Gloria clamped her eyes shut for a second, for a step of their dance, and she sucked in a breath. Tears blinked away. 

"He saw me," she said. Knowing that somewhere across the ballroom, Bede was behind her. 

"Your eyes met?" Hop stepped right, and she followed. 

Gloria nodded. She tightened her grip on Hop's shoulder as the world threatened to crumble beneath her feet. Unbalanced no longer described how she felt- she wasn't stumbling, she was falling. 

"It was bound to happen, Glo," Hop said gently. He didn't patronise her, he understood the roots of her fear, the grip it had on her, and remained realistic. "He's your friend, it makes sense that he'd be looking for you. It's normal to want to hang with people you know at events like this." 

Gloria let his words wash over her as they slowed to a stop when the song ended. Some of the couples around them departed, new ones taking their places, and the music began again. 

"I don't want to talk to him," Gloria said. Her heart squeezed tight. "Not yet. Not tonight."

Hop gave her a rueful smile. "You can't avoid him forever, you know." 

"I can try." She looked away, keeping in step with him as they followed the music. 

"Is that what you want?" 

Hop's words echoed the pain in her heart. The longing. The desire to risk it all. 

"It doesn't matter what I want," she said finally. "This is what I need." 

"If you say so…" Hop sounded unsure, but Gloria remained resolute. 

She needed to avoid Bede. They danced for a while, until Hop's steps became sloppy and out of time, and Gloria decided to let him rest. They stepped off the dancefloor, and she immediately stepped into her role as the Champion, seeking out sponsors, esteemed guests, and patrons. People she recognised and strangers alike, anyone she could waste away time with. She danced with a few young men, most of whom were heirs to their parent's companies or estates, until her feet began to ache. When she parted from the last one, her throat was dry and hoarse from talking. Her head spun from dancing too long. The endless names she needed to remember blurred together in her mind, leaving her nauseous again. She gave the tables of slowly diminishing food a wide berth, seeking out a waiter she could commandeer for a drink. 

Someone stepped in front of her. Gloria stopped herself from sagging in frustration, her gaze following the waiter she'd been a split second from reaching. 

"Sorry, if you don't mind, I was-" 

A glass full of sparkling liquid appeared before her eyes. 

"After one of these?" Elliott asked, holding out a drink to her.
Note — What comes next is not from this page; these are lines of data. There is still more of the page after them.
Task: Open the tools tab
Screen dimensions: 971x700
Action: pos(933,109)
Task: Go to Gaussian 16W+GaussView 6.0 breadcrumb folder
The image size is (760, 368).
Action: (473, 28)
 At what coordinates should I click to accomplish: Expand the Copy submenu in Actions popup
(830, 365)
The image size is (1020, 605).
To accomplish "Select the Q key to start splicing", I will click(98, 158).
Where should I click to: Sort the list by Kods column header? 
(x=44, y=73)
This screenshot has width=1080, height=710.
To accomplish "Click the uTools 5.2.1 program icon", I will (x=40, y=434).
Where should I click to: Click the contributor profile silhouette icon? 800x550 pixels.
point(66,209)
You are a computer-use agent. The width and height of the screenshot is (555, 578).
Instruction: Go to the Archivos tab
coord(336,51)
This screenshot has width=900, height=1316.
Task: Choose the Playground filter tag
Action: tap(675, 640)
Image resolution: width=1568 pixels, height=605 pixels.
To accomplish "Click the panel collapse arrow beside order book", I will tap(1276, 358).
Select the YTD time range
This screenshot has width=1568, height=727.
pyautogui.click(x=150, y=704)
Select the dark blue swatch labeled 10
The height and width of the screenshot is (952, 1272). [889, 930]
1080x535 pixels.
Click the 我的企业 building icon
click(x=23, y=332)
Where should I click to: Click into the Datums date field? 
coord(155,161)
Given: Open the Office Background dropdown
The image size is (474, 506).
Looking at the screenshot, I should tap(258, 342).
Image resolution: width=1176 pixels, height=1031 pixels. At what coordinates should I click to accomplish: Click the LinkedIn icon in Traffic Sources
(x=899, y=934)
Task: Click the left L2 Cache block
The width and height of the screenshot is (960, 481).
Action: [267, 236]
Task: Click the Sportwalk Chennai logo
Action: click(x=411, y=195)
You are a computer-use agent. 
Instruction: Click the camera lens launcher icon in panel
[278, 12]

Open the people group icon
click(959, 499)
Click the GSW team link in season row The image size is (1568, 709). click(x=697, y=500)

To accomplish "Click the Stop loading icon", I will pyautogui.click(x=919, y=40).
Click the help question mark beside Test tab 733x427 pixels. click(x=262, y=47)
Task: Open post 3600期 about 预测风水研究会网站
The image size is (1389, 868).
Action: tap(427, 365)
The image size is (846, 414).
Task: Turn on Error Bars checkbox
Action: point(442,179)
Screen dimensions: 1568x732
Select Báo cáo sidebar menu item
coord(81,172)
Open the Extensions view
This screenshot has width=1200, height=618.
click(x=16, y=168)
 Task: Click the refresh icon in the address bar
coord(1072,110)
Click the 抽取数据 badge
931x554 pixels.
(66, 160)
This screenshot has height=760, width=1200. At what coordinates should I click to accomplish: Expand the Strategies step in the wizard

He held a partially empty glass in his other hand. 

She smiled in relief at him. "Yes, thank you." Gloria accepted the glass and sipped at it slowly, letting the bubbly liquid ease the ache in her throat. "How come you always seem to have just what I need?" she asked, breathing a laugh. 

"I'll admit, the first time was a coincidence, but I _was_ looking for an excuse to talk to you again," Elliott said. 

Gloria tipped her glass to her lips, drinking as she thought. "You were?" 

"It's not every day one gets a chance to talk with the Champion of Galar," he said, smiling softly. 

His comment made her feel slightly giddy, as though the bubbles in her drink had filled her lungs. "It's not every day I get to speak with the son of the richest man in Galar," Gloria replied. "I feel like you one up me here."

She found herself relaxing further as he laughed. There was something about him, something comforting, and she ignored her sore feet when he asked her to dance. She felt like she was floating. Walking on clouds. She danced with Elliott, a smile on her face the entire time, and came out of it giddy and breathless. 

"Okay, I think that's enough dancing for one night," Gloria said as they stepped off the dancefloor, gently fanning her face with her hand. Her cheeks were flushed with warmth. "Who knew dancing could be such a workout?" 

"I'm impressed," Elliott said, turning his back to her for a moment to grab a pair of drinks off the tray of a passing waiter. "You turned down all offers to dance last year, so I thought perhaps you didn't know how. It seems I was mistaken- you dance like an expert." 

He turned back to her, handing her a glass that she eagerly accepted. 

"Thank you," Gloria said, sipping her drink to keep herself from telling him she didn't know how to dance until a week ago. "Do those doors open?" She nodded towards the glass balcony doors. 

"Why don't we find out?" Elliott smiled at her, and she followed him over to the doors. With a simple push, the towering glass door opened, and Gloria skipped out into the cool night air. 

"That's so much better," she sighed happily. Her body buzzed and tingled with warmth, and she welcomed the embrace of the cold air around her. She stepped over to the edge of the balcony, staring out at the lights of Wyndon. The Ferris wheel turned as a dark form on the horizon. 

"I'll join you in a moment," Elliott said, "I'm just going to grab one of those cakes before they all disappear." 

Gloria hummed her response, closing her eyes as a gentle breeze swept over her. She felt so light. So free, so uncaring. Everything she'd worried about had fallen off her shoulders, drifting away into the night with the wind. Footsteps sounded behind her, and Gloria turned with a smile. 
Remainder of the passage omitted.